# My first closed wrap



## Tacpayne (Dec 20, 2008)

Well its not the most difficult closed wrap, but I like the way it turned out. This is on a rod that will be a gift for my Grandfather.


----------



## Tacpayne (Dec 20, 2008)

one more


----------



## jcreamer (Mar 6, 2001)

Nice


----------



## Tacpayne (Dec 20, 2008)

Now it looks better just a little packing and rolling to do


----------



## gilly21 (Feb 15, 2006)

Looking good Chuck. The packing and rolling makes the difference. Need a pick of Tylers acid wrap when y'all finish it up.


----------



## RuddeDogg (Mar 20, 2004)

Looks great.


----------



## RW_20 (Oct 16, 2007)

That's really sweet, I'd like to start doing some of this myself.


----------



## Rockfish1 (Apr 8, 2005)

lookin good... if you'd decide you need another grand dad to build for I'll volunteer for the position...


----------



## Tacpayne (Dec 20, 2008)

racewire20 said:


> That's really sweet, I'd like to start doing some of this myself.


Your not that far from me, if you decide to I would help you out any way I could. If it wasnt for Gilly21 I probably would have never tried. I jsut bought me all kinds of new toys to play with at the rod building expo. The cool thing about rod building is there are usually so many people willing to help out its a great community.


----------



## Tacpayne (Dec 20, 2008)

gilly21 said:


> Looking good Chuck. The packing and rolling makes the difference. Need a pick of Tylers acid wrap when y'all finish it up.


Actually it is done, just cant get any good pics with the lighting in the house, gonna try outside tomorrow and post it. He is pretty proud of it.


----------

Exercise materials:
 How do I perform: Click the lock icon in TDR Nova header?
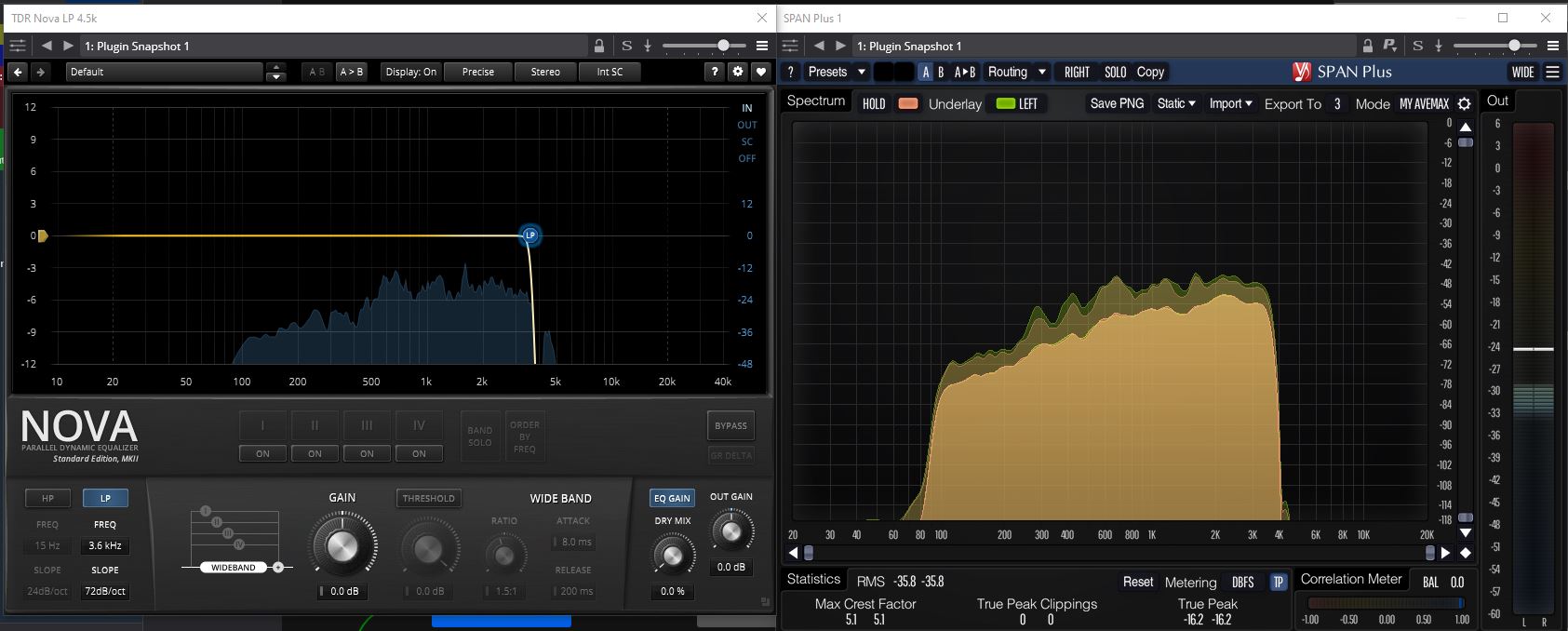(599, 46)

...

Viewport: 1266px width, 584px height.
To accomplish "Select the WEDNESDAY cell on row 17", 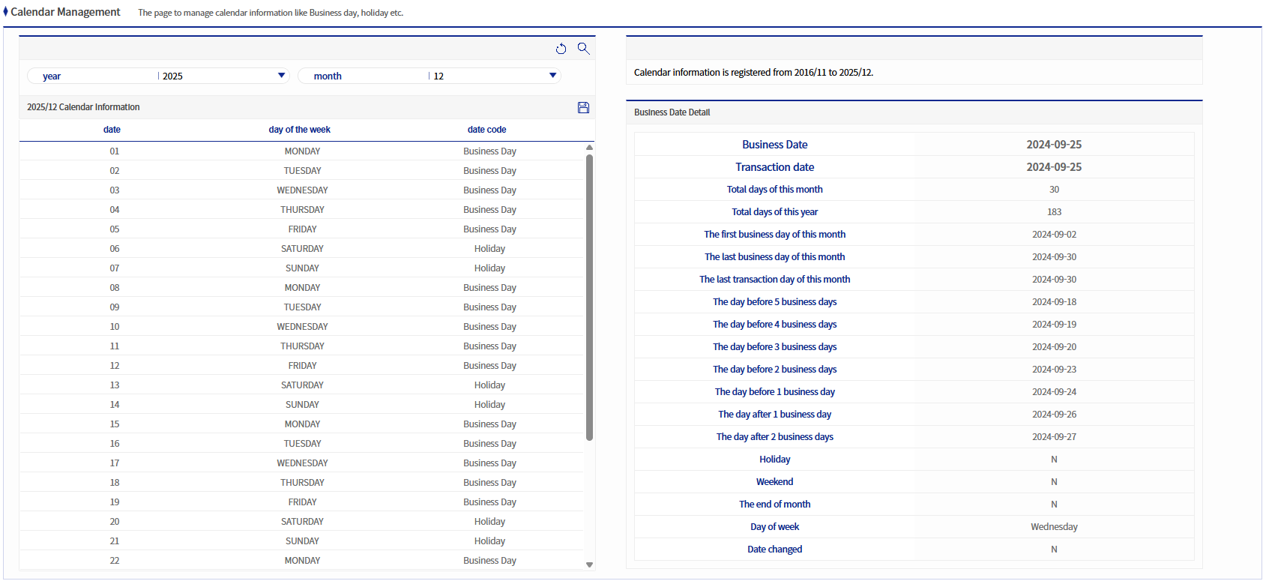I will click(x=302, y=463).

--

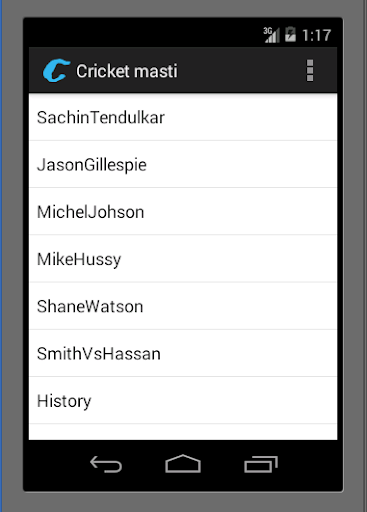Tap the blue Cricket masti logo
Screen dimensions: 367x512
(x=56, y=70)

Goals:
1 – In the forum thread about the closed wrap, repeat everything from "# My first closed" down to "for my Grandfather.".
2 – Reproduce everything in the records from the line that contains "Tap the blue Cricket masti logo" down to the line that contains "(x=56, y=70)", including both of those lines, and leave out the pictures.

The results:
1 –
# My first closed wrap



## Tacpayne (Dec 20, 2008)

Well its not the most difficult closed wrap, but I like the way it turned out. This is on a rod that will be a gift for my Grandfather.

2 –
Tap the blue Cricket masti logo
Screen dimensions: 367x512
(x=56, y=70)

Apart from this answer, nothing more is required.